1830's William Ridgway Blue White Willow Platter, Rare & Early WR Mark
#AD307: Small 11 x 9 inch English Staffordshire W. Ridgway Willow
Ashet, Meat Plate Dish or Platter
This is a beautiful Georgian era Willow pattern Blue & White Ironstone pottery transferware platter. it measures 11 x 9 inches and has a great large clear blue "WR Staffordshire Ironstone China" backmark in a flowing banner ribbon, with flowers above the WR initials as an embellishment at the top.
The Transferware Collectors Club database shows a Willow plate with the same mark, TCC pattern #6512. It also shows one photo of the makers mark as Ribbon 53939.
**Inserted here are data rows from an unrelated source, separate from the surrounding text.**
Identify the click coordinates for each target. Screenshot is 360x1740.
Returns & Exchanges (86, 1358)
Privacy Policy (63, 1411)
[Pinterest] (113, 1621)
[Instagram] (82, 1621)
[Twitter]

Note: Job Ridgway 1759–1813 and his brother George Ridgway 1758–1823 were devout Methodists who started the Bell Works Pottery Factory in Hanley, Staffordshire in 1794. Around 1800 they split their partnership to each bring their sons into the trade. Job had two sons, John Ridgway and William Ridgway, and he began a new factory works at Shelton, Staffordshire, Stoke, called the Cauldon Place Works from 1802, which became "Ridgway & Sons"in 1808 or "J & W Ridgway." The Ridgway family name is also seen incorrectly spelled as Ridgeway in genealogy records.
In 1830, William and his John brother split, with William Ridgway 1788-1864 took on the Bell Works in Shelton and the Church Works in nearby Hanley. From web research we found that in 1830-1834 William Ridgway marked his pottery W R or W RIDGWAY with many different marks, both impressed and printed.
This piece has a beautiful combed pottery back as seen in photos, and is well glazed, smooth and creamy in great condition. It also has a small deeply impressed flower type mark in the clay, see photos.
This rare and uncommon piece was found in Totnes, Devon, England. It has good colour, no chips, cracks or repairs. There are very mild signs of use. It is small, 9 x 11 inches and displays beautifully.